Stephen Hawking begins A Brief History of Time with this story:

A well-known scientist (some say it was Bertrand Russell) once gave a public lecture on astronomy. He described how the earth orbits around the sun and how the sun, in turn, orbits around the center of a vast collection of stars called our galaxy. At the end of the lecture, a little old lady at the back of the room got up and said: “What you have told us is rubbish. The world is really a flat plate supported on the back of a giant tortoise.” The scientist gave a superior smile before replying, “What is the tortoise standing on?” “You're very clever, young man, very clever,” said the old lady. “But it's turtles all the way down!”

Scientists today are pretty sure that the universe is not actually turtles all the way down, but we can create that kind of situation in other contexts.

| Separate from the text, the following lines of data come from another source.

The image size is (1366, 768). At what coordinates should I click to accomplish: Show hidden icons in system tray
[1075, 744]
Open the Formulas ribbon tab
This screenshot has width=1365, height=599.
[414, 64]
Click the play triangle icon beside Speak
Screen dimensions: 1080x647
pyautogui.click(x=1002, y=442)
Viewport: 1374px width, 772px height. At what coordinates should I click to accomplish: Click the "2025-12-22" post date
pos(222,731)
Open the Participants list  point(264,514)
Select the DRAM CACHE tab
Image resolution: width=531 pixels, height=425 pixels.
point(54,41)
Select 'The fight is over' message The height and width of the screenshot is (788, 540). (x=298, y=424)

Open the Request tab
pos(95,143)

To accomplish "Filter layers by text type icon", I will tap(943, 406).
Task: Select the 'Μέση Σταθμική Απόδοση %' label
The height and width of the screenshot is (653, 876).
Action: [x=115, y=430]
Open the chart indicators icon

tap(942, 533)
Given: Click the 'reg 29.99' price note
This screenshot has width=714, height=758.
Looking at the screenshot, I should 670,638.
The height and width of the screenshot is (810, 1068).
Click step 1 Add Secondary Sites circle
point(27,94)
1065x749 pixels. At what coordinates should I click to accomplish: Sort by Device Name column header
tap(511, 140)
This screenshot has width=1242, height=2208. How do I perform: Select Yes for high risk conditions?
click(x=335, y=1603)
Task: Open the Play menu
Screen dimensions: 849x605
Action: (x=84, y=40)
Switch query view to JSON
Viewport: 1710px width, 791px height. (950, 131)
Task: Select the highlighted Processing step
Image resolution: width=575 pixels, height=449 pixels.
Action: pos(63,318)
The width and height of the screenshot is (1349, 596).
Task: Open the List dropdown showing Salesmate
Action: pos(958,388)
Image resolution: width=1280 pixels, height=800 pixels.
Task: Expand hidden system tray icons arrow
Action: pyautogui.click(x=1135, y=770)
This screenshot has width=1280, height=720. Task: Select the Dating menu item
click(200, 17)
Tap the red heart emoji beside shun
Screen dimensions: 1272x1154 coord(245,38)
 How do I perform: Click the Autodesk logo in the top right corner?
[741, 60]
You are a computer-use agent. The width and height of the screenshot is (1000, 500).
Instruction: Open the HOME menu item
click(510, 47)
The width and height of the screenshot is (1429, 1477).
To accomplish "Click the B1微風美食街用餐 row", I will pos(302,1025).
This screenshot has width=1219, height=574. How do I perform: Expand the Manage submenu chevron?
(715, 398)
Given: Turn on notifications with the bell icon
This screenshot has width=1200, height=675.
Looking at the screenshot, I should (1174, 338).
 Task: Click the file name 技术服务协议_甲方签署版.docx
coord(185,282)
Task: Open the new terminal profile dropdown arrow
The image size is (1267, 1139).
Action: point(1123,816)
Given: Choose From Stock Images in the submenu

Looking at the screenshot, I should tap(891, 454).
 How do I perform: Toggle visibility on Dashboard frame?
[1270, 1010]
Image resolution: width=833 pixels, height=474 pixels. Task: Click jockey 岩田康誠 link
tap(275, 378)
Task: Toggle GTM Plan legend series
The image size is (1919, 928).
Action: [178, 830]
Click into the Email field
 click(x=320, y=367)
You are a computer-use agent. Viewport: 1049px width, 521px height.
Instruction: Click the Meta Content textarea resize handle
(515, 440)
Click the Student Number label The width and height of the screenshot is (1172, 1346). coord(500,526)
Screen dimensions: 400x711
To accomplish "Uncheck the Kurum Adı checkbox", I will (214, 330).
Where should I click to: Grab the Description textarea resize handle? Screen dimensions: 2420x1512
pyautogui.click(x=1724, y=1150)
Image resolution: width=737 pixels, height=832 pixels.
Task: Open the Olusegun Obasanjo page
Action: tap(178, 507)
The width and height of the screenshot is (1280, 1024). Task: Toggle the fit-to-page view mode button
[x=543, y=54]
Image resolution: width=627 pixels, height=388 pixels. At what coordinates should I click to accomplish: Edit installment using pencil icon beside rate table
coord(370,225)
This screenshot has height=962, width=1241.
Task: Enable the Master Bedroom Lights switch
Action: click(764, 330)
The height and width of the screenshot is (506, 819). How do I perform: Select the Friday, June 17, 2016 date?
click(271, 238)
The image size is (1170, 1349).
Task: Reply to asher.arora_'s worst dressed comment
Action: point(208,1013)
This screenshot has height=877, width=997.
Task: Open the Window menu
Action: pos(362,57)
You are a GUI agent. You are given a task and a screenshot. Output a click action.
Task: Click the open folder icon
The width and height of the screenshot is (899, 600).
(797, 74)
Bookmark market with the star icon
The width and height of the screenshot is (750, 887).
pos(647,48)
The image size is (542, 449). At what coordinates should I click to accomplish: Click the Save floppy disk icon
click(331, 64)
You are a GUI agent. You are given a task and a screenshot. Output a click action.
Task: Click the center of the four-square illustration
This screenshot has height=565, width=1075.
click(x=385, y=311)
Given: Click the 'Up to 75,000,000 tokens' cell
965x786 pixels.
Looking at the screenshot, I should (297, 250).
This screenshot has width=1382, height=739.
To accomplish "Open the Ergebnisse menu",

For example, here we have video monitors all the way down and set theory books all the way down, and shopping carts all the way down.

And here's a computer storage equivalent: look inside r.zip. It's zip files all the way down: each one contains another zip file under the name r/r.zip. (For the die-hard Unix fans, r.tar.gz is gzipped tar files all the way down.) Like the line of shopping carts, it never ends, because it loops back onto itself: the zip file contains itself! And it's probably less work to put together a self-reproducing zip file than to put together all those shopping carts, at least if you're the kind of person who would read this blog. This post explains how.

Before we get to self-reproducing zip files, though, we need to take a brief detour into self-reproducing programs.

Self-reproducing programs

The idea of self-reproducing programs dates back to the 1960s. My favorite statement of the problem is the one Ken Thompson gave in his 1983 Turing Award address:

In college, before video games, we would amuse ourselves by posing programming exercises. One of the favorites was to write the shortest self-reproducing program. Since this is an exercise divorced from reality, the usual vehicle was FORTRAN. Actually, FORTRAN was the language of choice for the same reason that three-legged races are popular.

More precisely stated, the problem is to write a source program that, when compiled and executed, will produce as output an exact copy of its source. If you have never done this, I urge you to try it on your own. The discovery of how to do it is a revelation that far surpasses any benefit obtained by being told how to do it. The part about “shortest” was just an incentive to demonstrate skill and determine a winner.

Spoiler alert! I agree: if you have never done this, I urge you to try it on your own. The internet makes it so easy to look things up that it's refreshing to discover something yourself once in a while. Go ahead and spend a few days figuring out. This blog will still be here when you get back. (If you don't mind the spoilers, the entire Turing award address is worth reading.)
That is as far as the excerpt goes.